Task requirements
Please print the whole of the listing that follows exactly.

Available data Block Start

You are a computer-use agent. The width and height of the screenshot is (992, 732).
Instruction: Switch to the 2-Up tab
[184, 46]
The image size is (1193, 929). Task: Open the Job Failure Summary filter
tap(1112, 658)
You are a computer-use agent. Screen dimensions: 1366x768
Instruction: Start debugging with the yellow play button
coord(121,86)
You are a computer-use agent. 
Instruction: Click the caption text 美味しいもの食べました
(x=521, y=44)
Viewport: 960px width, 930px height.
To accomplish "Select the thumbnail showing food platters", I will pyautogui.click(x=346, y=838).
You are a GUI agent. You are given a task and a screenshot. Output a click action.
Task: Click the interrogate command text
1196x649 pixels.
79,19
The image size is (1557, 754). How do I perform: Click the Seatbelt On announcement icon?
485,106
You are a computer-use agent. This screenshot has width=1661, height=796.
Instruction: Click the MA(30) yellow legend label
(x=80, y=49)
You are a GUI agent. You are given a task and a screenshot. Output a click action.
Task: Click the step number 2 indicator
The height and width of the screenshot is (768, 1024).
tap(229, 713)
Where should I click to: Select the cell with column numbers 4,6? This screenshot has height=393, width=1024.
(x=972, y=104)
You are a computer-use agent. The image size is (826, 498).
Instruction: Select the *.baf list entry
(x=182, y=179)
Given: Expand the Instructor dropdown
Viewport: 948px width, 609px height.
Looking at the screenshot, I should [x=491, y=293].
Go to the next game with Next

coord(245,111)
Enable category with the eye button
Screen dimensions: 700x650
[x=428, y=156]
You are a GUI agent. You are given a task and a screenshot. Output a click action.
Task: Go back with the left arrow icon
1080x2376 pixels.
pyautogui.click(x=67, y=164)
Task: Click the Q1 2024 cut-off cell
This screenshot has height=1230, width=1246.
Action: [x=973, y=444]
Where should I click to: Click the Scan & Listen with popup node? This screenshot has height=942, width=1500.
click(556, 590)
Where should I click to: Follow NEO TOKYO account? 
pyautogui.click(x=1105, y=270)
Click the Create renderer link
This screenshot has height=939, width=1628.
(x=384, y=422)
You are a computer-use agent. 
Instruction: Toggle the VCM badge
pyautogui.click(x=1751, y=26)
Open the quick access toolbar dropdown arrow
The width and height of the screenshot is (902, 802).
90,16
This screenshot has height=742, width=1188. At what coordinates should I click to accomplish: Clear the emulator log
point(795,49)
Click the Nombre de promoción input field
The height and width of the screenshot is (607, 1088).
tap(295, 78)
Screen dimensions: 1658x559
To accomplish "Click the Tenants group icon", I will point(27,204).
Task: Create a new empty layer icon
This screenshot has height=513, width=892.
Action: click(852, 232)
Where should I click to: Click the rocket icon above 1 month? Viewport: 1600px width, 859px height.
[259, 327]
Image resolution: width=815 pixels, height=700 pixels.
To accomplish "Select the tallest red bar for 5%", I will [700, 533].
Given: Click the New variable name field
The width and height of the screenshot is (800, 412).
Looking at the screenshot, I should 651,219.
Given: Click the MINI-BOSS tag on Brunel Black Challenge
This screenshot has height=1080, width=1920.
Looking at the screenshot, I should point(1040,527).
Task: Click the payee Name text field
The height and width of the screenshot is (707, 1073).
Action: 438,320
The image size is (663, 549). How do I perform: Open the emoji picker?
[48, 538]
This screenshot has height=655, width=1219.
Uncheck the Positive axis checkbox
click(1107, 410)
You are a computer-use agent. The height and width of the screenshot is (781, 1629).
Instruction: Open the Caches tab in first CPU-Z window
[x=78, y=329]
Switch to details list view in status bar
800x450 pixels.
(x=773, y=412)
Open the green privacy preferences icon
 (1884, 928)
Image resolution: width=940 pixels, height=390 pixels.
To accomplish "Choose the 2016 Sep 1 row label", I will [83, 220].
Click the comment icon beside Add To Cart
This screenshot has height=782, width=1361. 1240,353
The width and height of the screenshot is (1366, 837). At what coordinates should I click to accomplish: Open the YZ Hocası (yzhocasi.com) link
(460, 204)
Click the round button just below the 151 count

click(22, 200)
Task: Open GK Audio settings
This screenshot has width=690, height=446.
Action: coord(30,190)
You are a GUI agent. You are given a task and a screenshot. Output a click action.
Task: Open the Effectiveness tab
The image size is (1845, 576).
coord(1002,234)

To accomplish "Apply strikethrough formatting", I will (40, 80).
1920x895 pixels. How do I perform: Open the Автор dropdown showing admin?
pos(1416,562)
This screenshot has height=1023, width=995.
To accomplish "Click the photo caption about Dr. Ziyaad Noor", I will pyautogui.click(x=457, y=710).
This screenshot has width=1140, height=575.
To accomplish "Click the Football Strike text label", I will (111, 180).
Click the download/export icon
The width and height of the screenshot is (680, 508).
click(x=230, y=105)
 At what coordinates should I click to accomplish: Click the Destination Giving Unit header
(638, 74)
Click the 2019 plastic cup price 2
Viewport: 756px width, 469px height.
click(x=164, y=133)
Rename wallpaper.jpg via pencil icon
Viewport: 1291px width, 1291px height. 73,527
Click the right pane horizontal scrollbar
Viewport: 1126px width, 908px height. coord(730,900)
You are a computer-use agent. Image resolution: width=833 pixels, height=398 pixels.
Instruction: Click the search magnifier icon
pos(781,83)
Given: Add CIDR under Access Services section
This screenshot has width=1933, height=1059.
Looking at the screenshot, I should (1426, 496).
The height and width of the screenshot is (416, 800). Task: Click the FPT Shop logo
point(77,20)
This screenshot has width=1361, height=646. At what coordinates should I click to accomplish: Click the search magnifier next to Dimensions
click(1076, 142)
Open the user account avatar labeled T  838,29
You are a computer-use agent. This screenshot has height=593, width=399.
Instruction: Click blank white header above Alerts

Available data Block End

Answer to this problem
You are a computer-use agent. The width and height of the screenshot is (992, 732).
Instruction: Switch to the 2-Up tab
[184, 46]
The image size is (1193, 929). Task: Open the Job Failure Summary filter
tap(1112, 658)
You are a computer-use agent. Screen dimensions: 1366x768
Instruction: Start debugging with the yellow play button
coord(121,86)
You are a computer-use agent. 
Instruction: Click the caption text 美味しいもの食べました
(x=521, y=44)
Viewport: 960px width, 930px height.
To accomplish "Select the thumbnail showing food platters", I will pyautogui.click(x=346, y=838).
You are a GUI agent. You are given a task and a screenshot. Output a click action.
Task: Click the interrogate command text
1196x649 pixels.
79,19
The image size is (1557, 754). How do I perform: Click the Seatbelt On announcement icon?
485,106
You are a computer-use agent. This screenshot has width=1661, height=796.
Instruction: Click the MA(30) yellow legend label
(x=80, y=49)
You are a GUI agent. You are given a task and a screenshot. Output a click action.
Task: Click the step number 2 indicator
The height and width of the screenshot is (768, 1024).
tap(229, 713)
Where should I click to: Select the cell with column numbers 4,6? This screenshot has height=393, width=1024.
(x=972, y=104)
You are a computer-use agent. The image size is (826, 498).
Instruction: Select the *.baf list entry
(x=182, y=179)
Given: Expand the Instructor dropdown
Viewport: 948px width, 609px height.
Looking at the screenshot, I should [x=491, y=293].
Go to the next game with Next

coord(245,111)
Enable category with the eye button
Screen dimensions: 700x650
[x=428, y=156]
You are a GUI agent. You are given a task and a screenshot. Output a click action.
Task: Go back with the left arrow icon
1080x2376 pixels.
pyautogui.click(x=67, y=164)
Task: Click the Q1 2024 cut-off cell
This screenshot has height=1230, width=1246.
Action: [x=973, y=444]
Where should I click to: Click the Scan & Listen with popup node? This screenshot has height=942, width=1500.
click(556, 590)
Where should I click to: Follow NEO TOKYO account? 
pyautogui.click(x=1105, y=270)
Click the Create renderer link
This screenshot has height=939, width=1628.
(x=384, y=422)
You are a computer-use agent. 
Instruction: Toggle the VCM badge
pyautogui.click(x=1751, y=26)
Open the quick access toolbar dropdown arrow
The width and height of the screenshot is (902, 802).
90,16
This screenshot has height=742, width=1188. At what coordinates should I click to accomplish: Clear the emulator log
point(795,49)
Click the Nombre de promoción input field
The height and width of the screenshot is (607, 1088).
tap(295, 78)
Screen dimensions: 1658x559
To accomplish "Click the Tenants group icon", I will point(27,204).
Task: Create a new empty layer icon
This screenshot has height=513, width=892.
Action: click(852, 232)
Where should I click to: Click the rocket icon above 1 month? Viewport: 1600px width, 859px height.
[259, 327]
Image resolution: width=815 pixels, height=700 pixels.
To accomplish "Select the tallest red bar for 5%", I will [700, 533].
Given: Click the New variable name field
The width and height of the screenshot is (800, 412).
Looking at the screenshot, I should 651,219.
Given: Click the MINI-BOSS tag on Brunel Black Challenge
This screenshot has height=1080, width=1920.
Looking at the screenshot, I should point(1040,527).
Task: Click the payee Name text field
The height and width of the screenshot is (707, 1073).
Action: 438,320
The image size is (663, 549). How do I perform: Open the emoji picker?
[48, 538]
This screenshot has height=655, width=1219.
Uncheck the Positive axis checkbox
click(1107, 410)
You are a computer-use agent. The height and width of the screenshot is (781, 1629).
Instruction: Open the Caches tab in first CPU-Z window
[x=78, y=329]
Switch to details list view in status bar
800x450 pixels.
(x=773, y=412)
Open the green privacy preferences icon
 (1884, 928)
Image resolution: width=940 pixels, height=390 pixels.
To accomplish "Choose the 2016 Sep 1 row label", I will [83, 220].
Click the comment icon beside Add To Cart
This screenshot has height=782, width=1361. 1240,353
The width and height of the screenshot is (1366, 837). At what coordinates should I click to accomplish: Open the YZ Hocası (yzhocasi.com) link
(460, 204)
Click the round button just below the 151 count

click(22, 200)
Task: Open GK Audio settings
This screenshot has width=690, height=446.
Action: coord(30,190)
You are a GUI agent. You are given a task and a screenshot. Output a click action.
Task: Open the Effectiveness tab
The image size is (1845, 576).
coord(1002,234)

To accomplish "Apply strikethrough formatting", I will (40, 80).
1920x895 pixels. How do I perform: Open the Автор dropdown showing admin?
pos(1416,562)
This screenshot has height=1023, width=995.
To accomplish "Click the photo caption about Dr. Ziyaad Noor", I will pyautogui.click(x=457, y=710).
This screenshot has width=1140, height=575.
To accomplish "Click the Football Strike text label", I will (111, 180).
Click the download/export icon
The width and height of the screenshot is (680, 508).
click(x=230, y=105)
 At what coordinates should I click to accomplish: Click the Destination Giving Unit header
(638, 74)
Click the 2019 plastic cup price 2
Viewport: 756px width, 469px height.
click(x=164, y=133)
Rename wallpaper.jpg via pencil icon
Viewport: 1291px width, 1291px height. 73,527
Click the right pane horizontal scrollbar
Viewport: 1126px width, 908px height. coord(730,900)
You are a computer-use agent. Image resolution: width=833 pixels, height=398 pixels.
Instruction: Click the search magnifier icon
pos(781,83)
Given: Add CIDR under Access Services section
This screenshot has width=1933, height=1059.
Looking at the screenshot, I should (1426, 496).
The height and width of the screenshot is (416, 800). Task: Click the FPT Shop logo
point(77,20)
This screenshot has width=1361, height=646. At what coordinates should I click to accomplish: Click the search magnifier next to Dimensions
click(1076, 142)
Open the user account avatar labeled T  838,29
You are a computer-use agent. This screenshot has height=593, width=399.
Instruction: Click blank white header above Alerts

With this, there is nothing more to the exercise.